Suspiria gets caught up in unleashing those haunting sights and sounds upon the dancers, and while the audiovisual tricks remain a treat to savor throughout, Luca Guadagnino's version struggles with holding onto a steady narrative alongside those sensory provocations. Notably, there's a considerable secondary thread involving a psychiatrist, Klemperer, and his gradual discovery of the witches' coven that feels like a superfluous addendum, born of the desire to reinforce the film's truths and historical thematic interests. There's strength involved with how the doctor -- played by Tilda Swinton hidden under prosthetics -- mines the psychology of the dancers and becomes outside confirmation that things happening inside the dance studio aren't just illusions or delusions. That said, his elderly sleuthing and reflections on the disturbances of his prior life become sluggish, elongated diversions from the spellbinding horror and metaphors within and around the dance company. Despite this subplot being responsible for a cameo from Jessica Harper, the original's wide-eyed heroine, this would've been a more focused piece of work had Klemperer's role been significantly reduced.

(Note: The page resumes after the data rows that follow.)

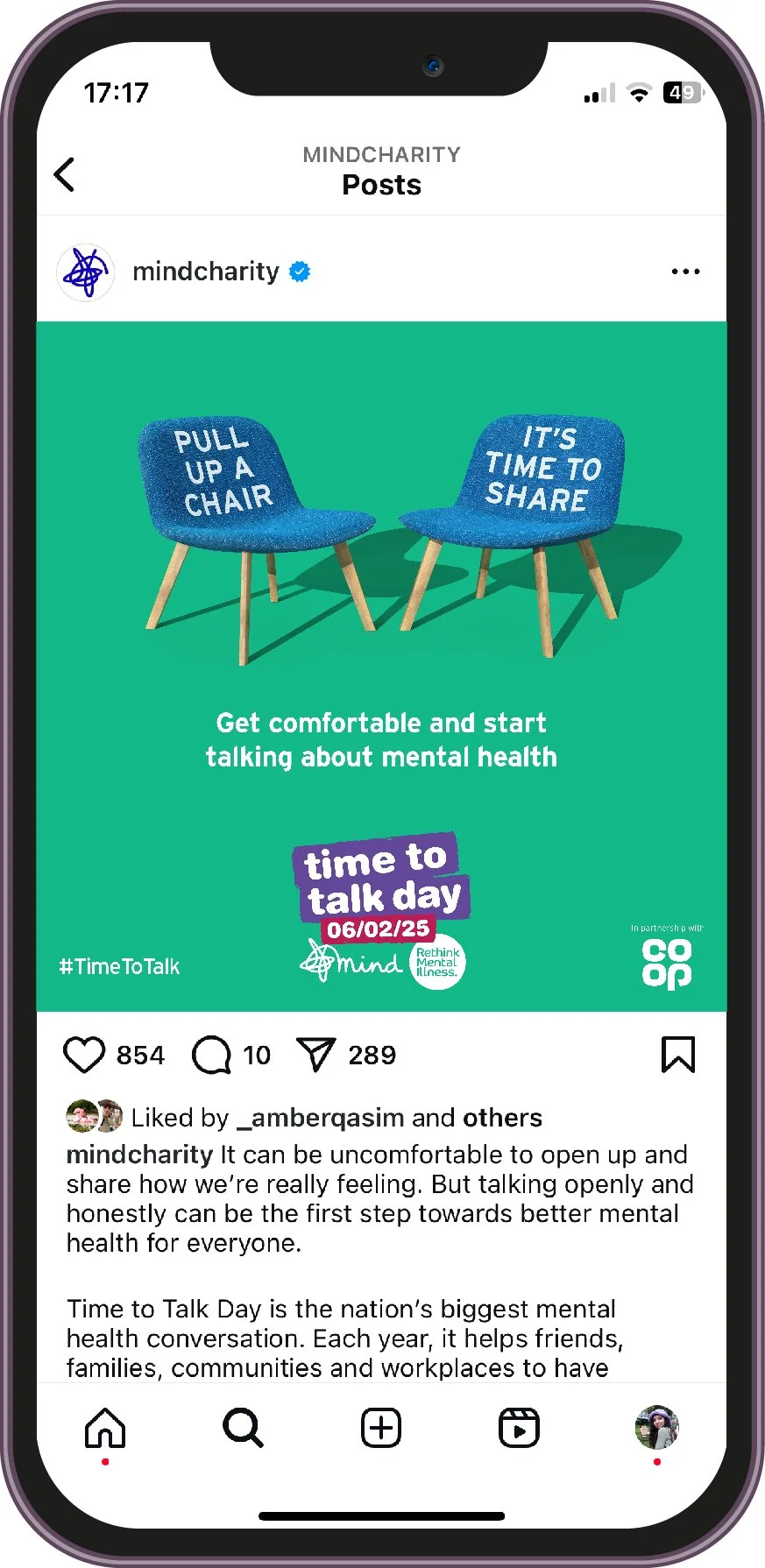The width and height of the screenshot is (765, 1568).
Task: Share the post via paper plane icon
Action: coord(316,1055)
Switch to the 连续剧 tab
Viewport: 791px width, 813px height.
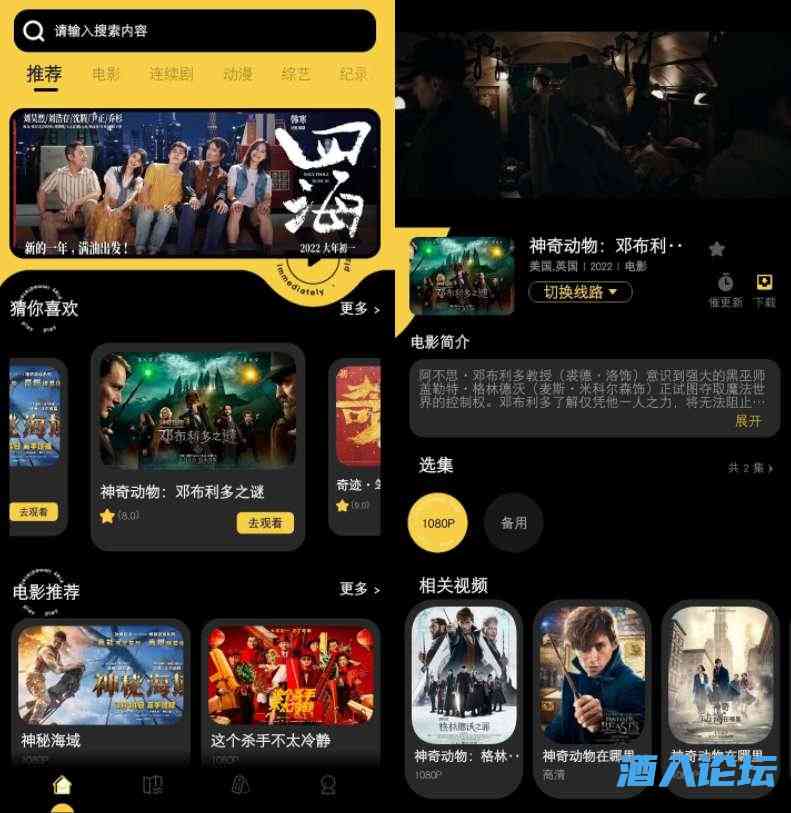coord(171,74)
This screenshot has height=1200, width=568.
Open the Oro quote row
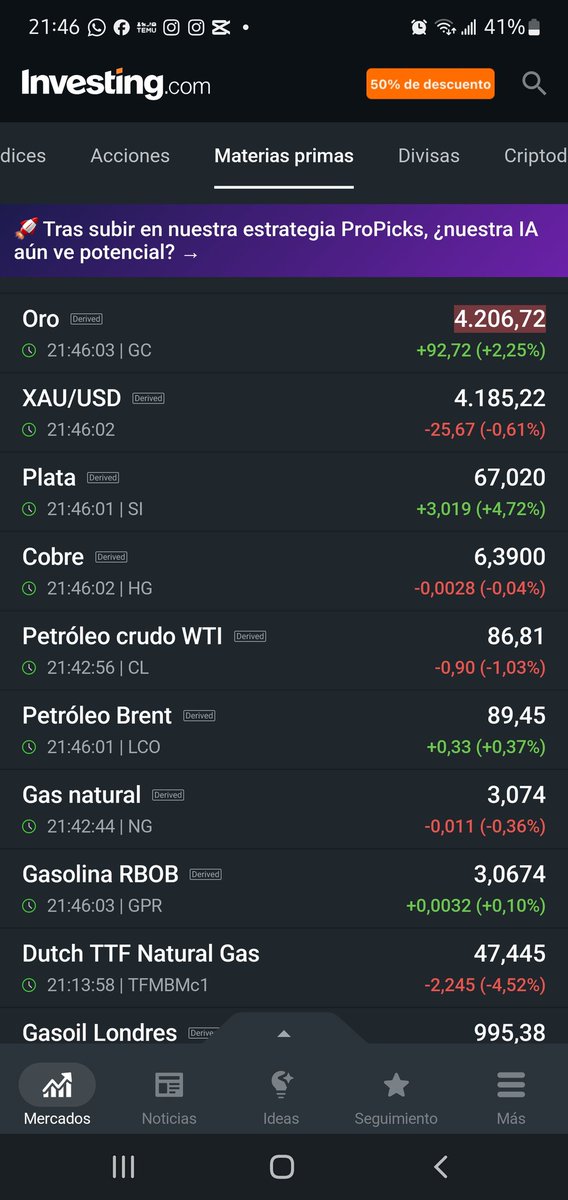(x=284, y=334)
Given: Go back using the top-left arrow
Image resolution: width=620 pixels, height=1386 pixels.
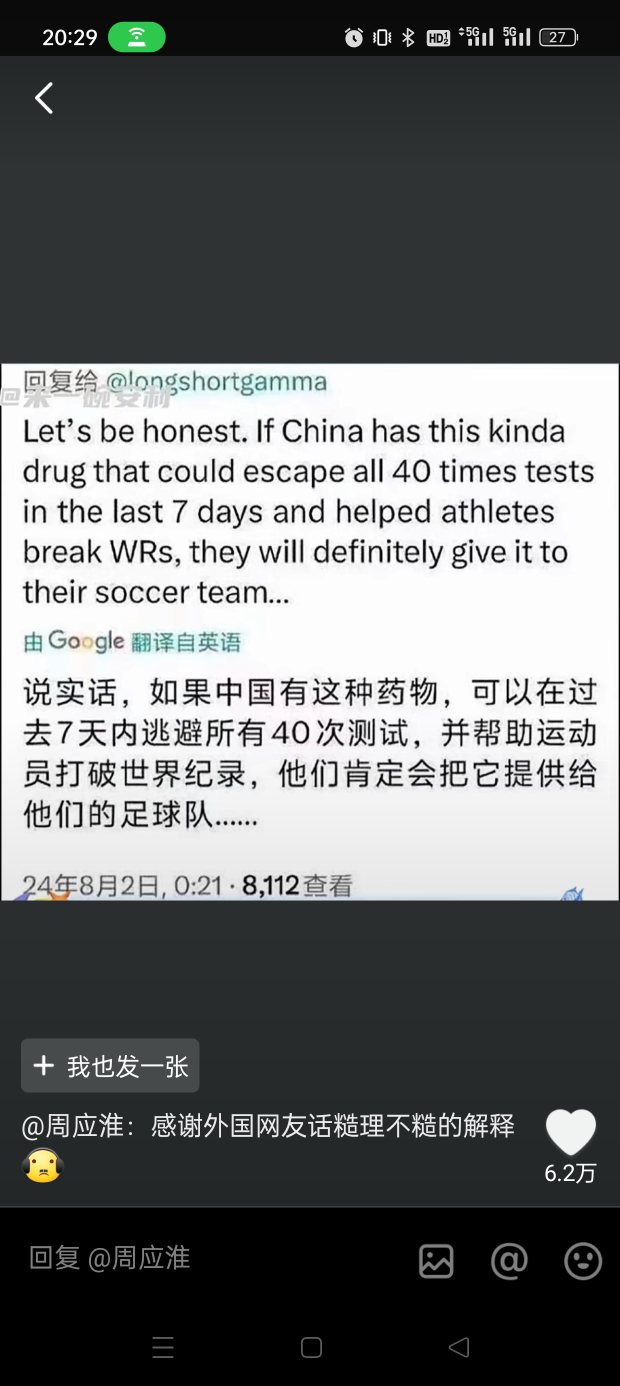Looking at the screenshot, I should (44, 98).
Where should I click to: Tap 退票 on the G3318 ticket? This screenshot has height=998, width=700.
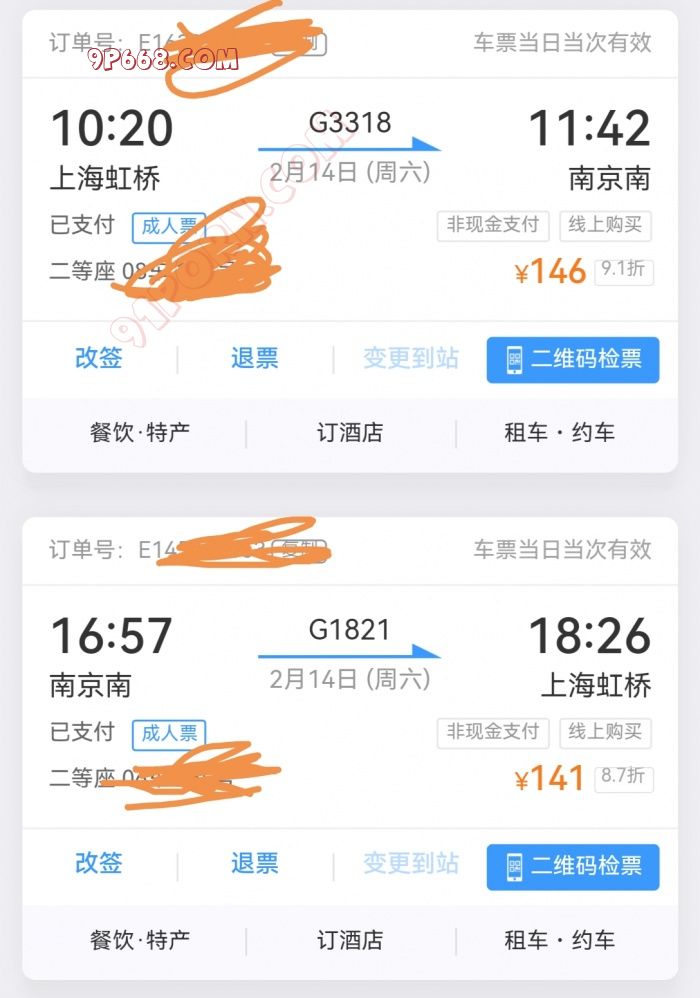click(254, 359)
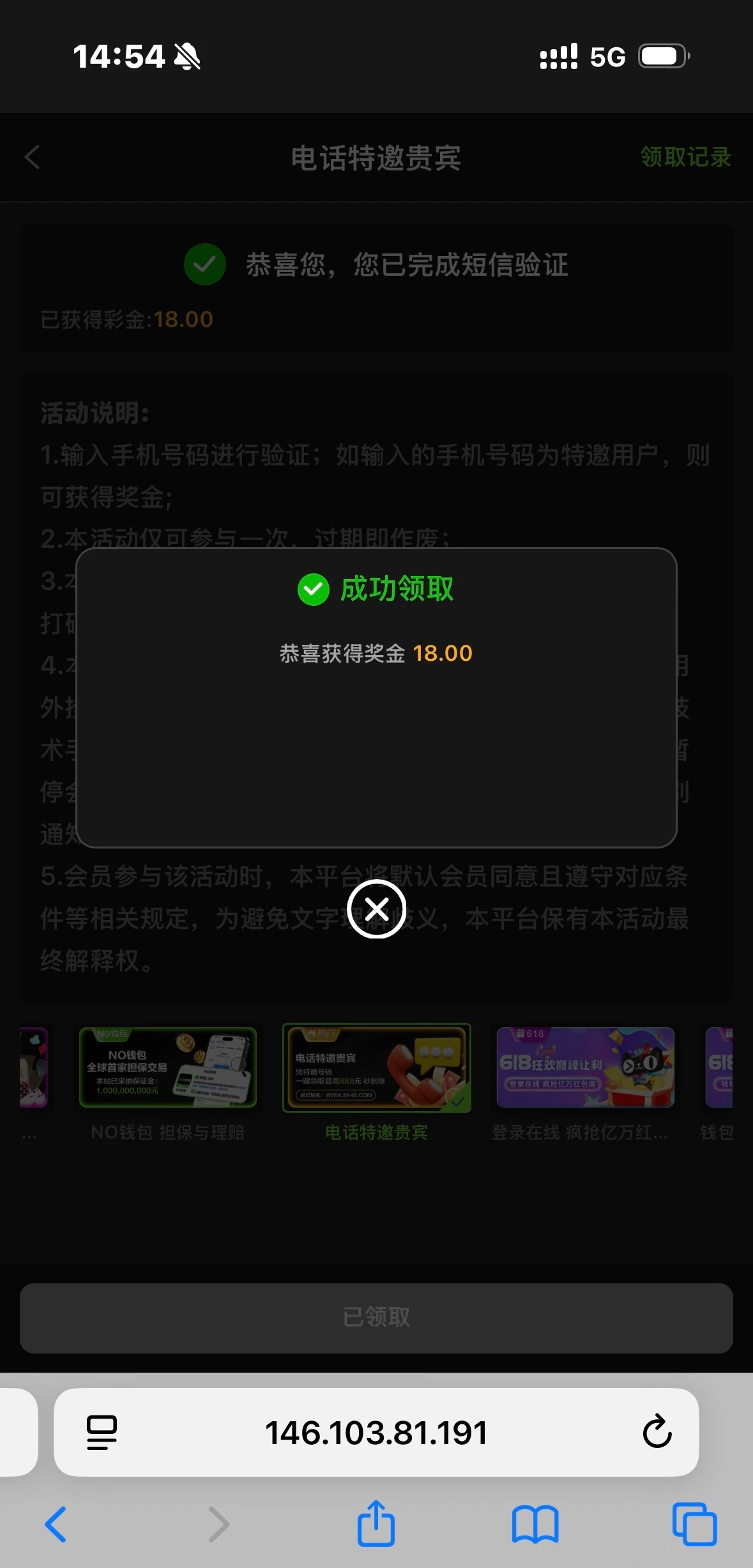Open Safari page settings menu
This screenshot has width=753, height=1568.
[x=102, y=1432]
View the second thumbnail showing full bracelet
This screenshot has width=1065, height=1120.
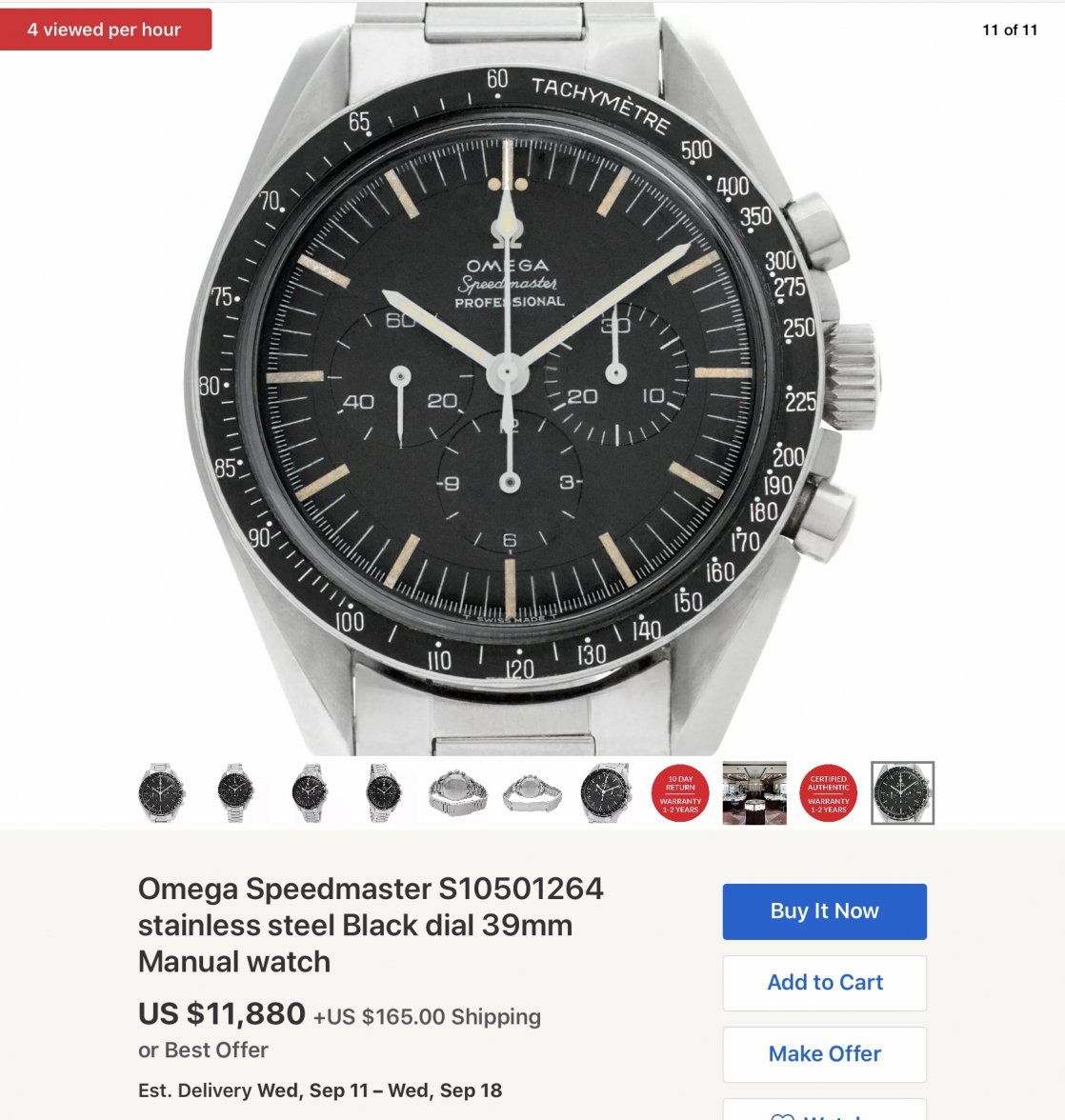tap(235, 792)
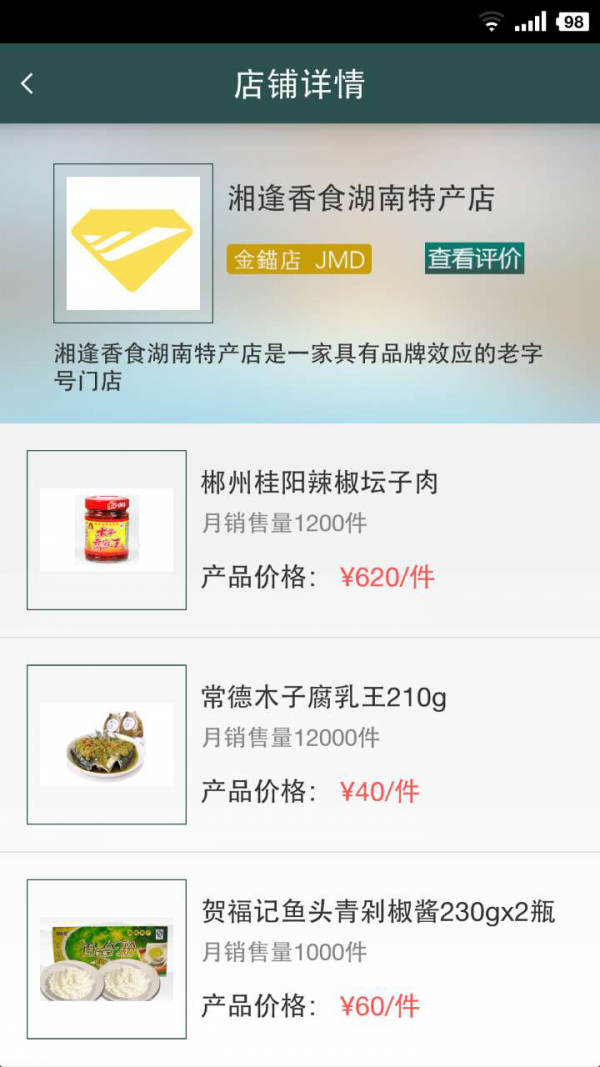Open the 郴州桂阳辣椒坛子肉 product
This screenshot has width=600, height=1067.
tap(319, 484)
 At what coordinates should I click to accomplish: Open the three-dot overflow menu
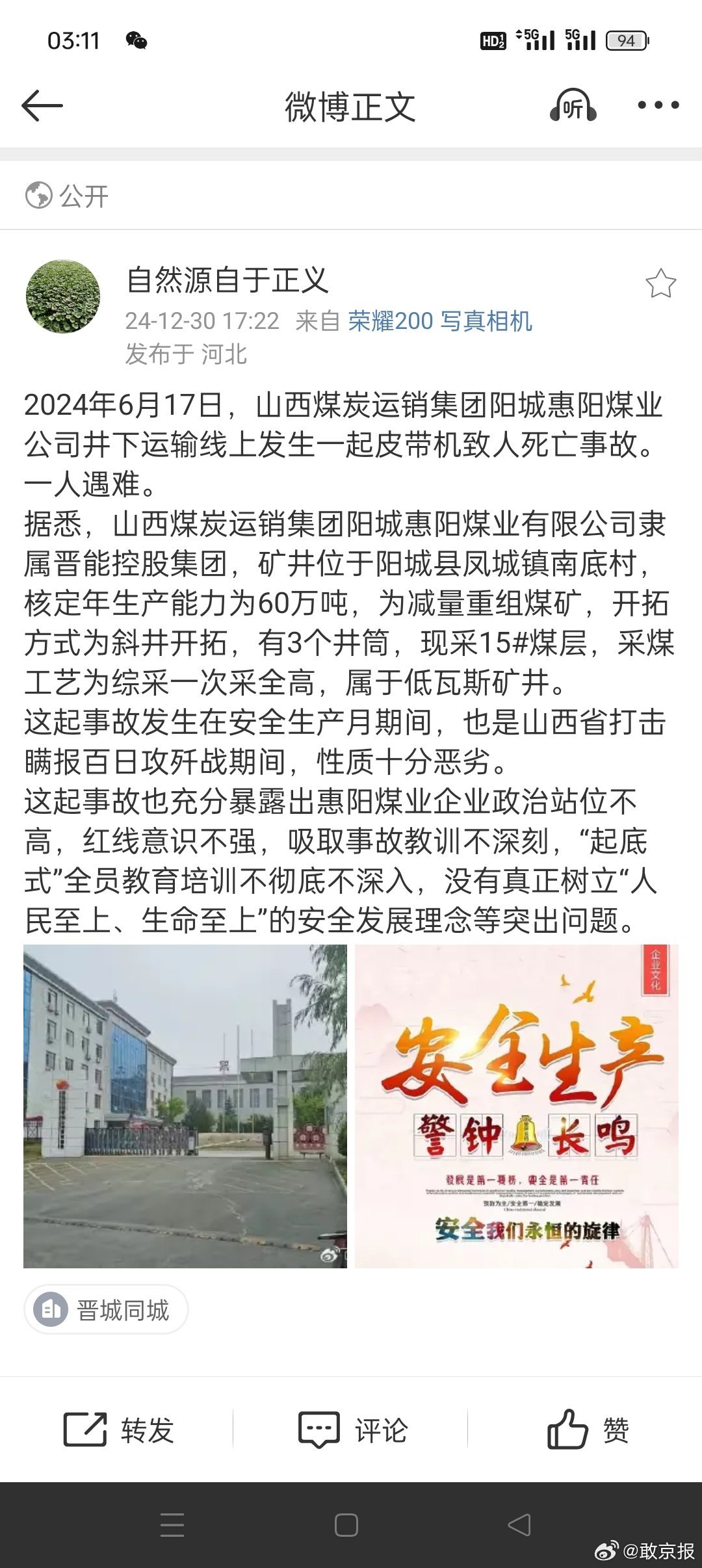[658, 105]
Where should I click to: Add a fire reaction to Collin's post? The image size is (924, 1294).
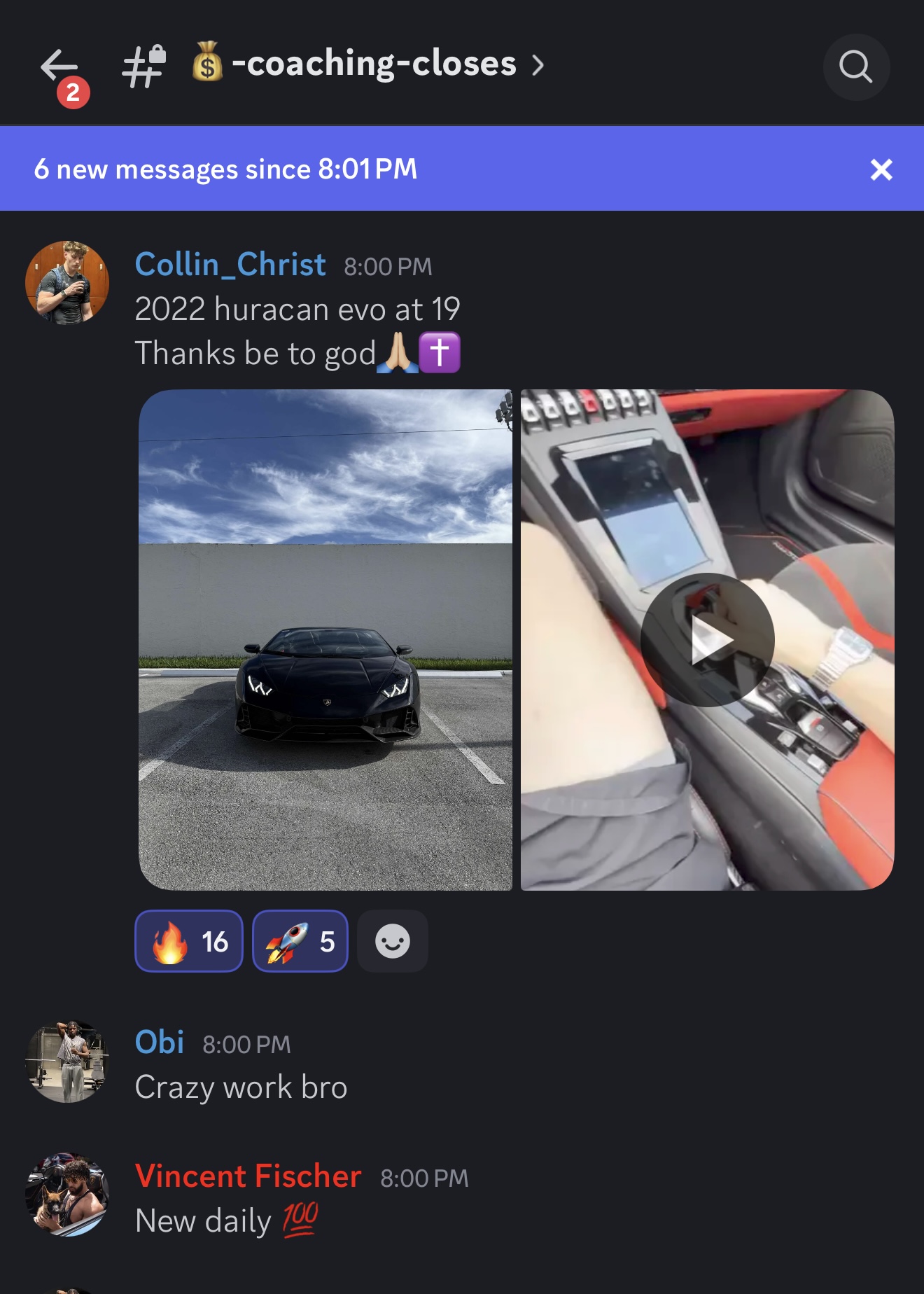pos(189,941)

Yes, Suspiria reaches a point where it feels dragged out for too long, but the graphic, phantasmagoric endgame makes it worth having patience with Guadagnino's scattershot pursuits of symbolic and historical undertones. Those anticipating a duplication of the original's grand finale should be surprised, as David Kajganich's writing has recontextualized and deepened familiar motifs into an interpretive crimson-hued rush of chaos that conveys points on its own terms, and it's been tough to stop thinking about ‘em since seeing it unfold. The corrosive, deceptive nature of power and control result in this Suspiria discovering a truly distinctive energy far apart from its namesake, showing reverence to the premise while also bringing a contemporary edge to the tone, the horror, and the ideas floating around the dance company. Guadagnino's choice to construct something entirely new atop Dario Argento's foundation has resulted in one of the more uniquely beautiful, flawed yet thought-provoking genre films released this year, joining the annals of remakes that stick their landings with enough panache to coexist with their namesake.